Applied Materials (AMAT 44.46, -2.97, -6.26%), the semiconductor equipment giant,
is trading lower after reporting Q3 (Jul) earnings/guidance last night. AMAT is
a supplier of manufacturing equipment, services, and software to the
semiconductor and display industries and related fields. Its products improve
device performance, yield, and cost. AMAT's customers include manufacturers of
semiconductors, liquid crystal and OLED displays, and other electronic devices.
AMAT operates in three reportable segments: Semiconductor Systems (65% of FY17
revenue), Applied Global Services (21%), and Display and Adjacent Markets
Its Semiconductor Systems segment sells a wide range of manufacturing equipment used to fabricate semiconductor chips. This includes semiconductor capital equipment used for many steps of the chip making process, including the transfer of patterns into device structures, transistor and interconnect fabrication, metrology, inspection and review, and packaging.
Its AGS segment provides services for equipment optimization and fab productivity, including spares, upgrades, services, remanufactured earlier generation equipment, and factory automation software. Finally, its Display and Adjacent Markets segment sells products for manufacturing LCDs, OLEDs, and other display technologies for TVs, PCs, tablets, smart phones, and more.
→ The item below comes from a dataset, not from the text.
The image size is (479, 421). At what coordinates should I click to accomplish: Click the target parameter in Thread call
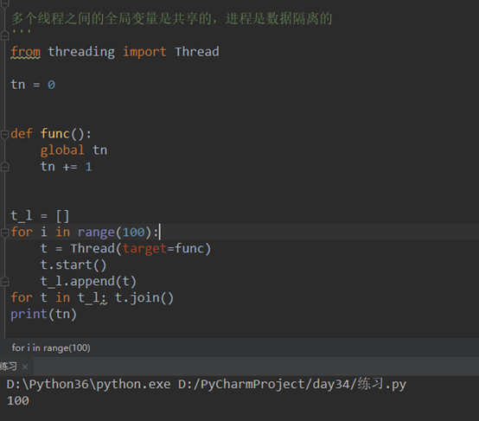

When you look at the company as a whole, about 40% of revenue now comes from sources other than new semiconductor equipment sales. AMAT's services, spares, upgrades, consulting, software, display, and flexible technology businesses will generate more than $7 bln of revenue this year. In Display, AMAT has scaled its business from about $600 mln in 2012 to $2.5 bln in 2018. In Service, it has grown at a 15% CAGR since 2014, and it expects to sustain at least that pace of growth. So as you can see, AMAT is about more than just new equipment sales.
Also, AMAT sees its most exciting days ahead. Over the next decade, AI and Big Data are expected to transform almost every sector of the economy and be a major growth driver for electronics and semiconductors because it requires new types of computing at the edge and in the cloud, lower cost, lower power chips, and abundant storage.
Turning to the Q3 (Jul) results, non-GAAP EPS jumped 40% year/year to $1.20, which was on the higher end of prior guidance of $1.13-1.21. Revenue rose 19.3% year/year to $4.47 bln, which also was on the higher end of prior guidance of $4.33-4.53 bln. In terms of guidance for Q4 (Oct), AMAT expects non-GAAP EPS of $0.92-1.00 and revenue of $3.85-4.15 bln. The OctQ revenue and EPS guidance were well below market expectations.
On the call, AMAT said that, in aggregate, it sees ongoing strength in its markets. Customers are making rational investments in new capacity, resulting in well-balanced supply and demand dynamics. At the same time, they are spending at healthy levels for next-generation technologies. Demand for wafer fab equipment is on track to be at an all-time record in 2018, and AMAT's view of 2019 remains positive. Its thesis that spending in 2018 plus 2019 combined will exceed $100 bln remains firmly intact.
However, foundry customers have trimmed their capital spending plans for the year. They are still pushing forward with prioritizing investments towards long lead-time equipment, which is a positive leading indicator for 2019. NAND bit demand is expected to grow at about 40% this year, with bit supply growing slightly faster. As a result, AMAT sees spending levels flat to modestly down from last year's record levels. DRAM investments are strong, up approximately 50% year/year. Capital investments by cloud service providers continues to strengthen, up about 85% YTD.
Looking at the broader context, 2018 shows how the industry has fundamentally changed over the past five years. More diverse demand drivers spanning consumer and enterprise markets, combined with very disciplined investment, has reduced cyclicality. AMAT says it's not seeing the large fluctuations in wafer fab equipment spending that it did in the past.
In sum, the JulQ results were good, but the guidance is causing weakness in the stock today. The main reason seems to be foundries cutting back on capital spending in 2018 although AMAT sounds a bit more optimistic about 2019. On the positive side, the stock is not down that much despite what was a fairly large downside guidance outlook for OctQ. Part of that is because some pessimism was probably already built into the stock price heading into this JulQ report. The stock has been trending lower since its March 2018 high of $62.40 and it traded lower on AprQ results in May. That tells us investors had been bracing for weak guidance for OctQ, so it's not a huge surprise.